«А не сыграть ли нам снова в игру под названием „люди“?», —
Зевс Громовержец изрек, обращаясь к богам олимпийским.
Брат его, мрачный Аид, повелитель подземного царства,
Игр не любил, и Зевесу ответствовал: «Может, не надо?»
Чужды ему быстрокрылая радость, любовь, улыбка и лёгкость,
Был он доволен, коль смертные благочестиво,
Скромно, серьёзно и важно дни жизни своей проводили.
Зевсу Аида ответ не пришёлся, однако, по нраву.
С речью такою к собранию он олимпийских богов обратился:
«Вы посмотрите на смертных, что мрачно по жизни влачатся,
Вечно в заботах, расчётах, проверках и новых расчётах!
В спорах погрязли и в жалобах, жизнь, мол, тяжёлая, нет в жизни счастья,
Им бы считать и считать, всё быстрее, всё лучше, всё больше.
Всё у них планы, всё цели, задачи и новые планы;
Бегают, спорят они, суетятся в погоне за счастьем,
Сами меж тем ни минуты простого покоя не знают.
Самих себя только и видят, а слышат лишь шум своих мыслей
Плоских и глупых, как сами они; в мониторы уставясь,
Счастья с экрана смартфона как будто они ожидают.
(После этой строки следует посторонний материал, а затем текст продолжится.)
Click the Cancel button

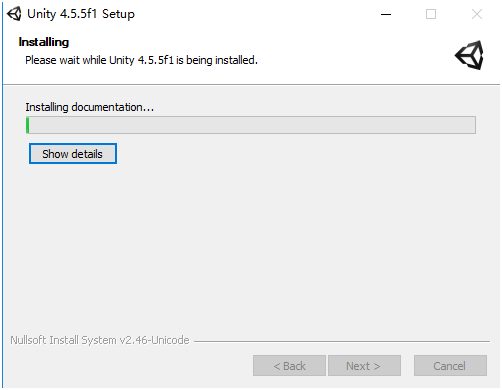(x=450, y=366)
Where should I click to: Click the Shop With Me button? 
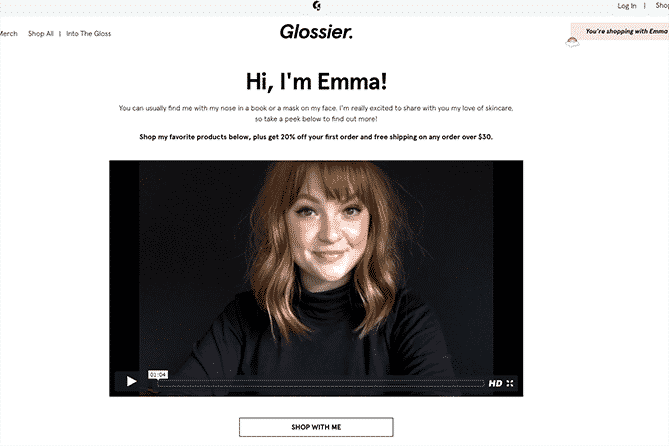click(316, 427)
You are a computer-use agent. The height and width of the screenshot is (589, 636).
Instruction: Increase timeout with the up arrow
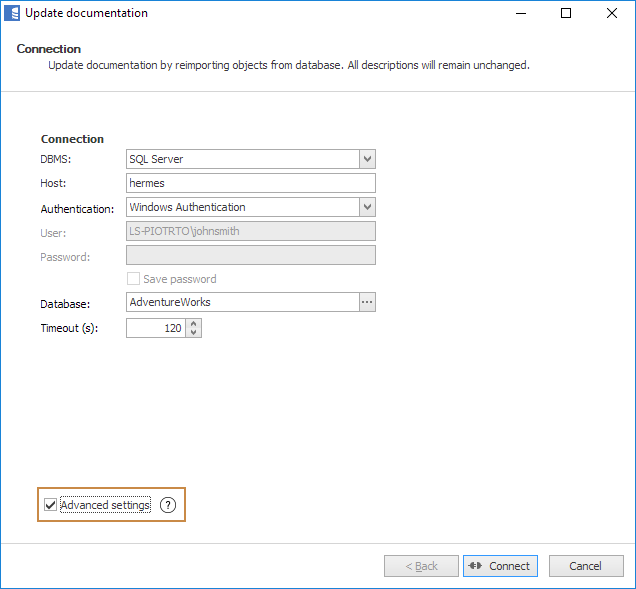click(194, 323)
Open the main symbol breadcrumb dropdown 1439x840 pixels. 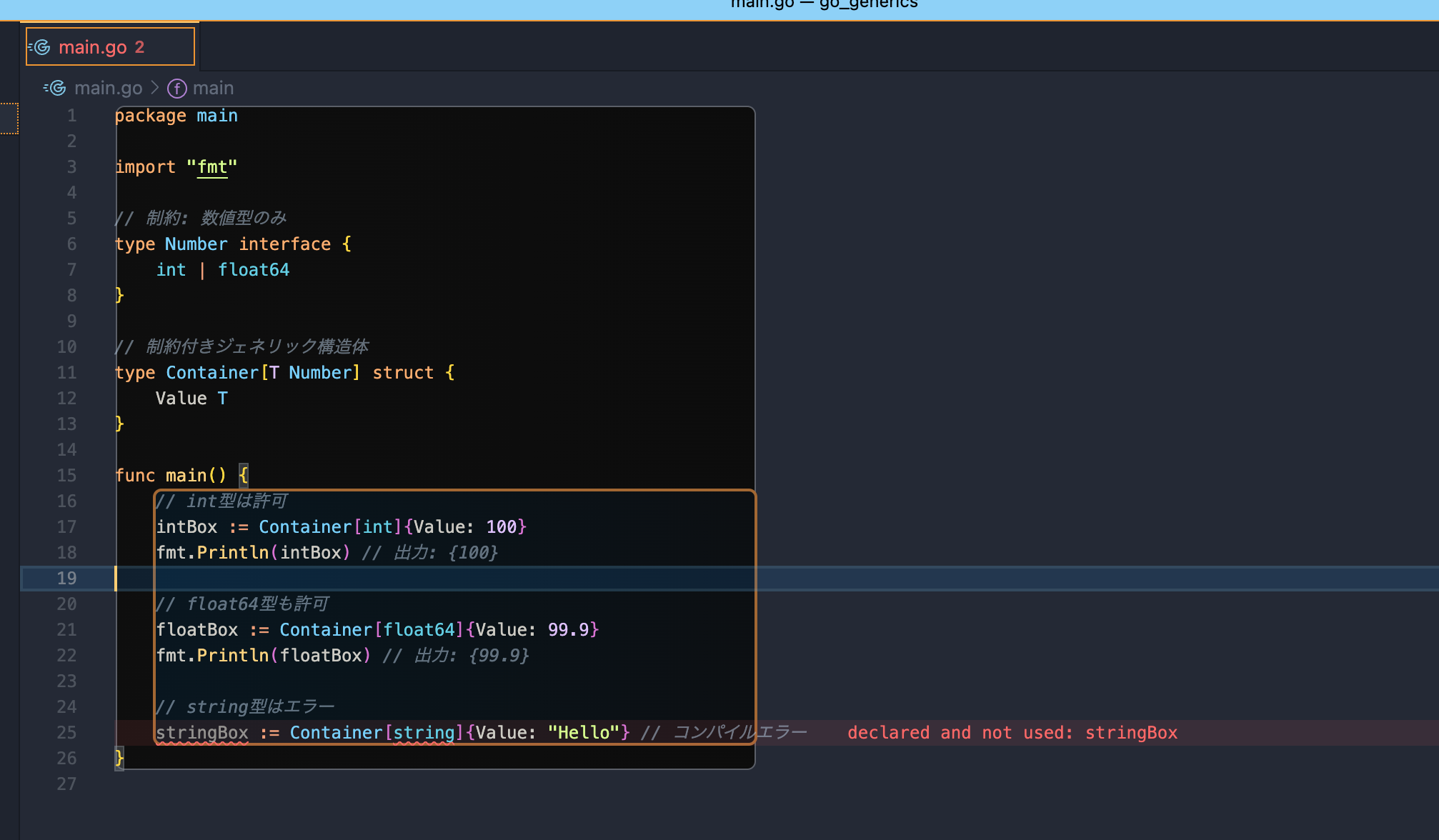(x=213, y=88)
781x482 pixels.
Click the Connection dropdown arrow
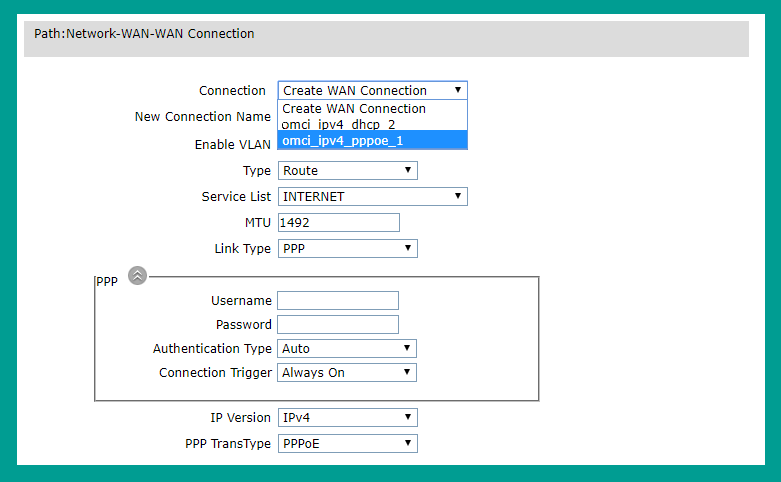458,90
Скучными стали они, и готовы на всё, что угодно,
Лишь бы не слышать, не видеть, не чувствовать, не замечать бы
Серой той пустоты, что в душах у них поселилась.
О, эти люди всё больше и больше и больше меня огорчают,
Жизни лишились они, рассеяны стали и жалки».
Смолк Громовержец Зевес, и речь начала Афродита,
Горькие слёзы лия: «Ты прав, о Владыка Олимпа!
Верно, приняться за игры со смертными снова должны мы,
Снова на Землю неся любовь, улыбку и радость.
Снова взрастим красоту, снова играть их научим!»
«Верно», — изрек Аполлон. «Идём же, изменим наш облик,
Втайне вернёмся на Землю, чтоб вылечить этих несчастных,
Духом наживы объятых, прибыли, пользы, расчёта.